One can say that Buddhism is by far the least murderous world religion. Notable counterexample: Japanese Zen Buddhism during WWII.


The Buddhism thing actually entered my sinister plan as an afterthought. I wasn't much interested (except at that time I read some Nagarjuna to distract my brain from mathematical musings) until I discovered Stephen Batchelor (for his latest, detailed yet condensed philosophy see this paper). I have yet to research if (some of) the Buddha's ideas for monastic rules (vinaya pitaka of the Pali canon) are of any organizational help for the proposed double-sense anthropogenic carbon sequestration socio-machine.

Reading Buddhist original scripture is strenuously boring. For the systems science fan I recommend to start with Joanna Macy's Mutual Causality in Buddhism and General Systems Theory: The Dharma of Living Systems. In my humble opinion this book makes her the Nagarjuna for our time. But that was just her PhD work. She's also a great activist-counselor (for a first glimpse e.g. her book World as Lover, World as Self). That work makes her the Shantideva for our time.

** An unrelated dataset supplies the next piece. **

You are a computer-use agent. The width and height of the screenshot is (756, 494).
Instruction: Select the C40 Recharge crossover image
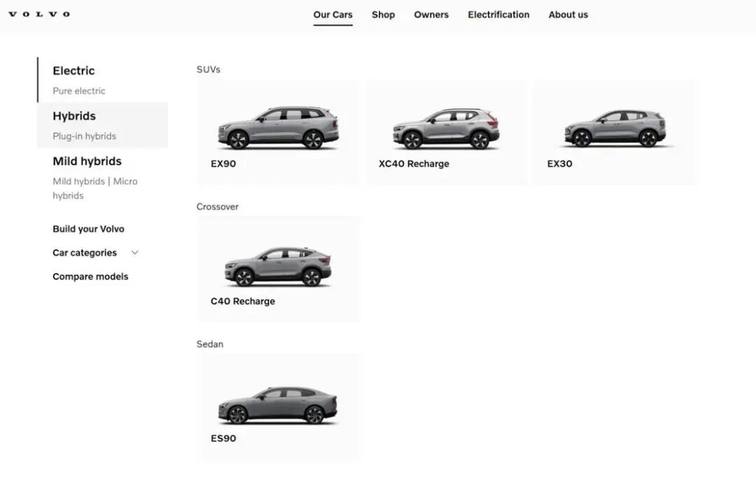278,266
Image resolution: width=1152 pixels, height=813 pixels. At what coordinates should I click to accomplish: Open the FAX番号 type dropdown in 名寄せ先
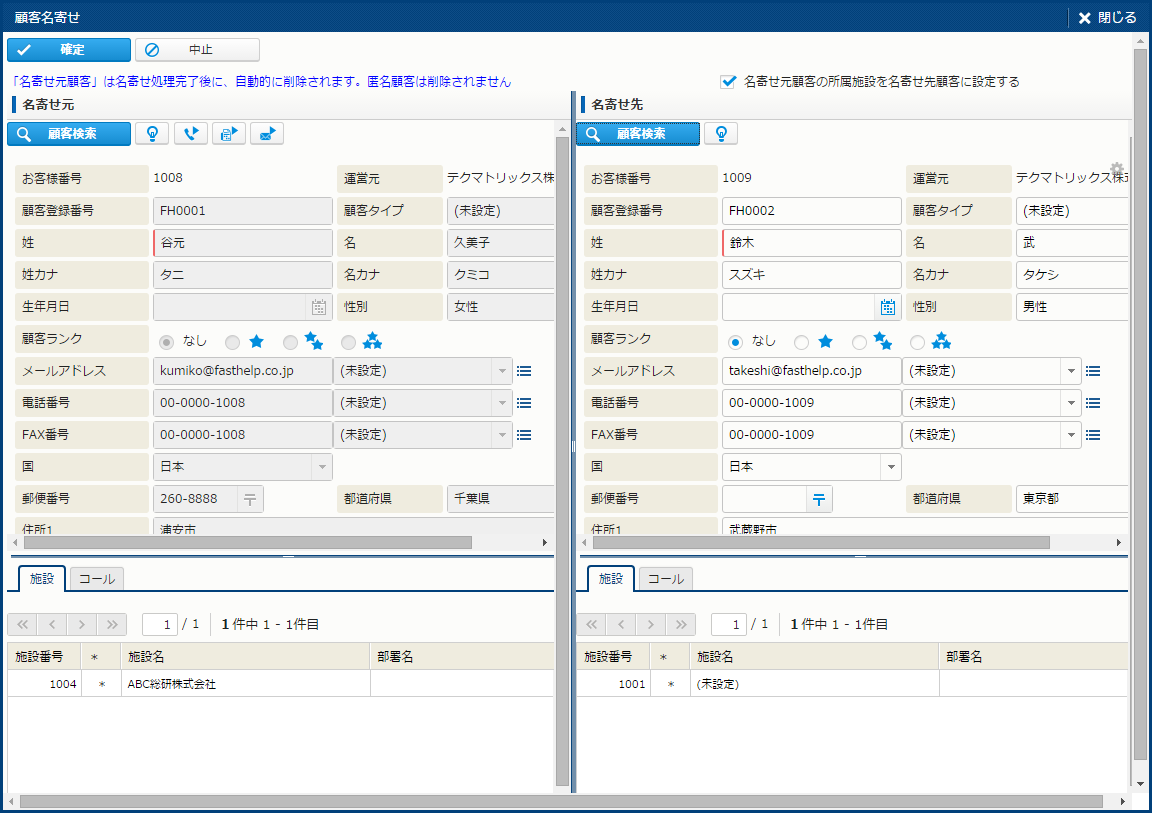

Yesterday I discovered a U.S. Buddha inspired organization that has long begun to put part of my vision into action: They're even engaged in Hispaniola at the Dominican Republic - Haiti border, exactly where I would start the proposed carbon sequestration and Gaia-engineering machine. I'm not alone.

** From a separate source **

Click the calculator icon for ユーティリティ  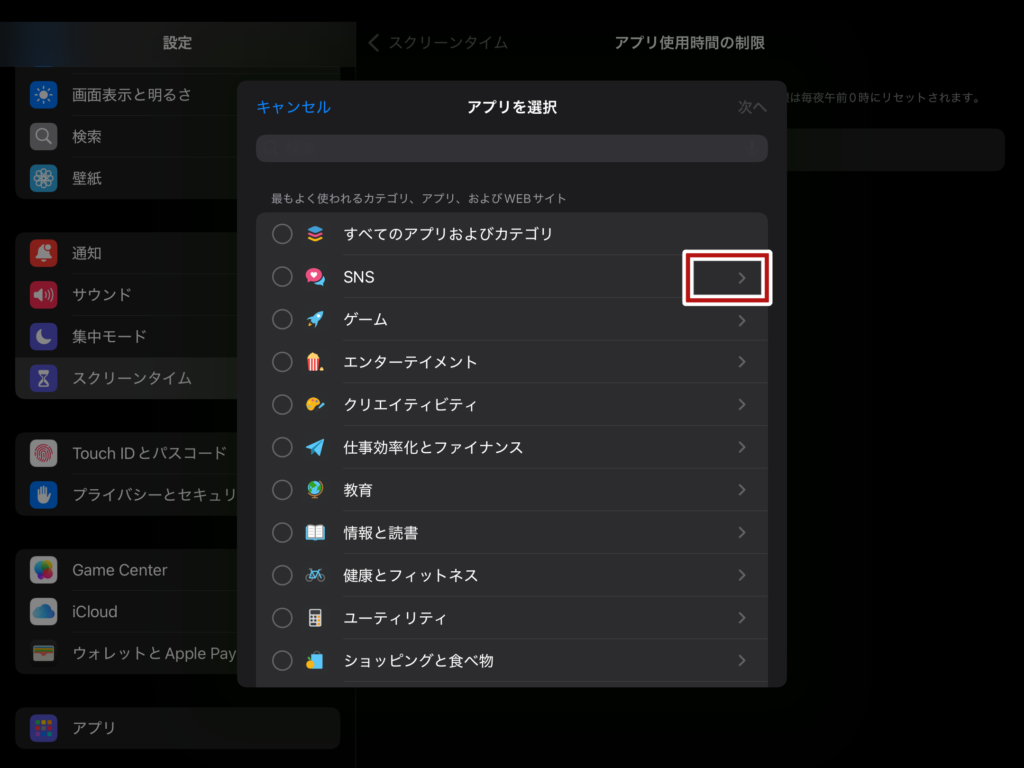pos(315,618)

Martin - Thanks for the further information.

Perhaps I'm just grumpy today (gutful of papal nonsense) but I must say, regarding the Earth Sangha, I never considered that a "Buddhist inspired" community of Earth rejuvenators would be so overtly financial in their posture. As soon as I see "your donation (de facto membership fee) is tax-dedictible" I start switching off. This is not very forward looking, considering the day of the dollar is about to end. I imagine this organization probably just ticks emotional boxes for many donors with spare funds, who can carry on with their energy-intensive imperial lifestyle while feeling better about themselves by [trumpet fanfare] making a difference.

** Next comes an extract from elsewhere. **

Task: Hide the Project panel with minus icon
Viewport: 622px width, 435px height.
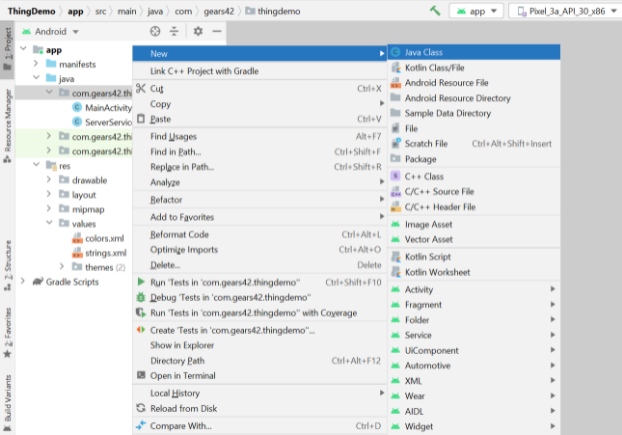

Now, if a modern-day Siddhartha was quietly gathering a community of healthy sapient mixed gender volunteers - in Hispaniola or elsewhere - and building for survival over the next 500 years, then I would believe this was an expression of "Buddhist values in action". And if they'd take in a weary life traveler, I could be useful in the forest camp for bicycle-powered electricity generation for a few years yet. As I pedal, I'd fulfill my procrastinated wish to re-read the entire works of Kurt Vonnegut Jr, who really got what this world is about.

Martin Gisser

Oliver - well, that's how things often work. Even the Buddha was already relying on rich benefactors to set up places where his followers could gather, most famous and crass the purchase of Jeta's grove. And I myself have this year seriously resolved to earning some money. My chronic bankruptcy is not helpful...


Martin - I wish you good luck in your endeavor$. I get the distinct impression that many of us visitors to this blog are in the same boat. In my case, my quandary is that I detest and abhor Darwinian-style capitalism and chasing the money dragon, but unfortunately a smile and a kind word is not enough to convince the food store owner to part with the basic nutrition I require to energize my remaining brain cells.